Hello Andreas, Great news! For me, cmocka's most important feature is its extensibility. To me, this means that cmocka needn't provide every conceivable assertion, but that it provides the building blocks to make them. For example, I'm thinking of - access to cmocka's diagnostic routines: cm_print_error, _fail, etc. - base functions to build on? As an example, here's how I implemented an assertion for approximate floating-point equality before one was available in cmocka: #define assert_double_equal(got, expected, rtol, atol) assert_double_equal_(got, expected, rtol, atol, __FILE__, __LINE__) void assert_double_equal_(double got, double expected, double rtol, double atol, const char * const file, const int line) { if (fabs(got - expected) < rtol * fabs(expected) || fabs(got - expected) < atol) return; cm_print_error("floating-point values not equal within tolerance: %g != %g (with rtol=%g and atol=%g)\n", got, expected, rtol, atol); _fail(file, line); } Currently, cm_print_error is not in the public header file. It's exported, though, so linking just works. But it feels wrong to use '_fail' in user code. Maybe a user-visible, "official" version would be a good idea?
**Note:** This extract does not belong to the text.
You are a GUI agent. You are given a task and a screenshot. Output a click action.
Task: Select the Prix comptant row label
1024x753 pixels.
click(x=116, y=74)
Kind regards Edward } On Mon, Jan 4, 2021 at 11:51 PM Andreas Schneider <asn@cryptomilk.org> wrote:
Hi,
I've started with cmocka 2.0. The biggest change will be that uintmax_t will be used from stdint.h.
Also there will be a lot of new assert functions. If you want to add features it is a good time to do that now.
The plan is not to break the API with 2.0, however the ABI will change but it shouldn't be a problem for a unit testing library.